The project schedule has been extended, Redmond said, primarily because contractor‑installed force mains in work zones 1–4 failed pressure testing and required rework. "These new force mains were not passing pressure tests," she said, and crews had to locate leaks, insert sleeves, replace whole pipe sections and change gaskets where installations did not meet contract requirements. Redmond told the board the county has completed the repair work and that pressure testing could be finished as early as the end of the month.

Redmond and other county staff described the milestone sequencing that governs the work: Milestone 1 for the conveyance contract is successful pressure testing and the system being ready to receive flows from the North Mercer Pump Station; that milestone must be achieved before the pump station contract can complete its operational testing. She said Lift Station 11 has already completed initial commissioning and operational testing and that North Mercer pump station testing awaits the conveyance milestone.

On project finances, Redmond reviewed the awarded low bid and subsequent change orders. The conveyance contract bid was cited as $62,200,000; executed change orders raised the revised contract total (presentation cited a figure near $67.9 million) and the county’s remaining balance to be billed is roughly $6.7 million. Redmond said nonconforming work is the contractor’s responsibility and that the county is enforcing contract requirements to ensure long service life for ratepayers.

Board members pressed county staff on long‑term capacity. Redmond said the design is sized for 2060 growth projections developed in coordination with the regional planning body. "Our modeling and comp planning accounts for that," she said. The county noted it used Puget Sound Regional Council numbers in modeling and offered to share more detailed model outputs if the board wished.

Redmond said the county has conducted targeted community outreach — door‑to‑door flyers, email notices to near neighbors and same‑day notifications when last‑minute contractor work arose — and is coordinating traffic control plans with the city. Board members asked whether upcoming local events and the light‑rail opening would conflict with construction; county staff said they do not expect significant construction in those specific spots at the critical times but will coordinate with city projects to minimize cumulative impacts.

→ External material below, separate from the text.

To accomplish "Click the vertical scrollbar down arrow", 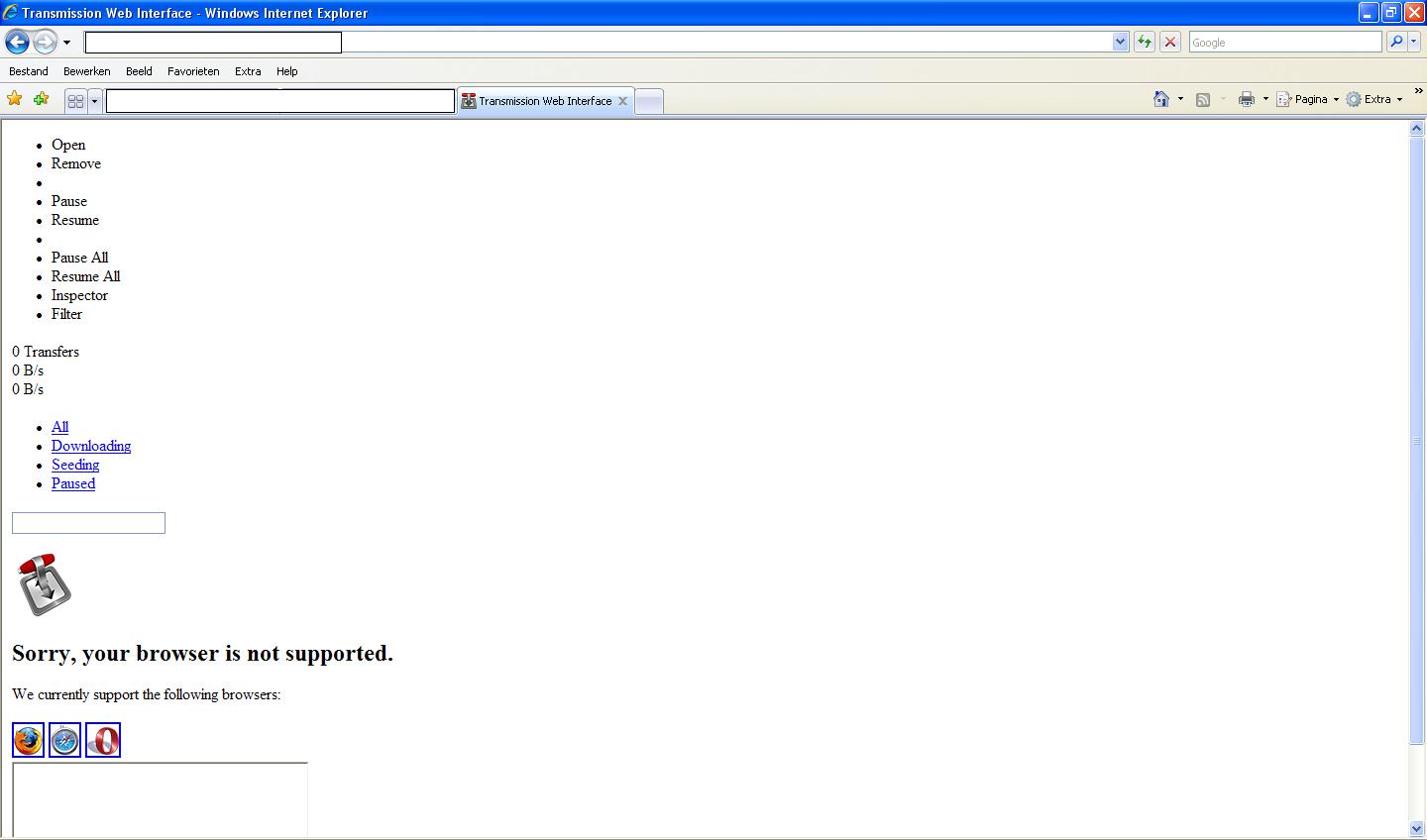I will click(1416, 829).
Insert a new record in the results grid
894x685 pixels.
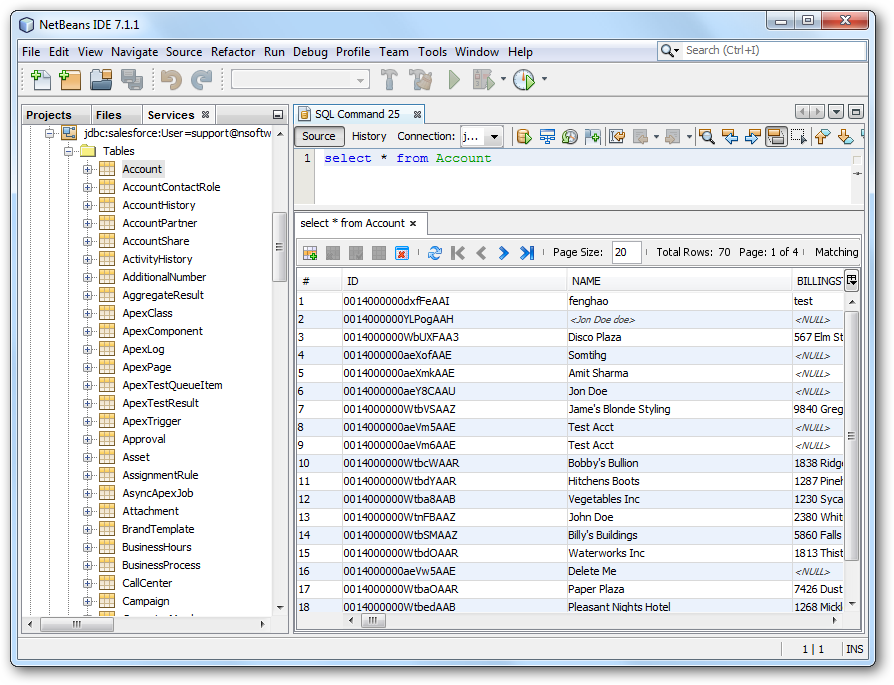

King County staff also discussed rate implications. Olivia Robinson of King County WTD told the board the county has proposed sewer rate changes to its advisory group (MUPAC) and that rising regulatory and capital costs — including compliance with a long‑standing federal consent decree to control combined sewer overflows into Puget Sound — are among the drivers of rate increases. The county expects next steps in the rate process in April.

The board thanked county staff for the update and asked for follow‑up materials on modeling, pressure testing results and any forthcoming schedule adjustments. No formal action was required.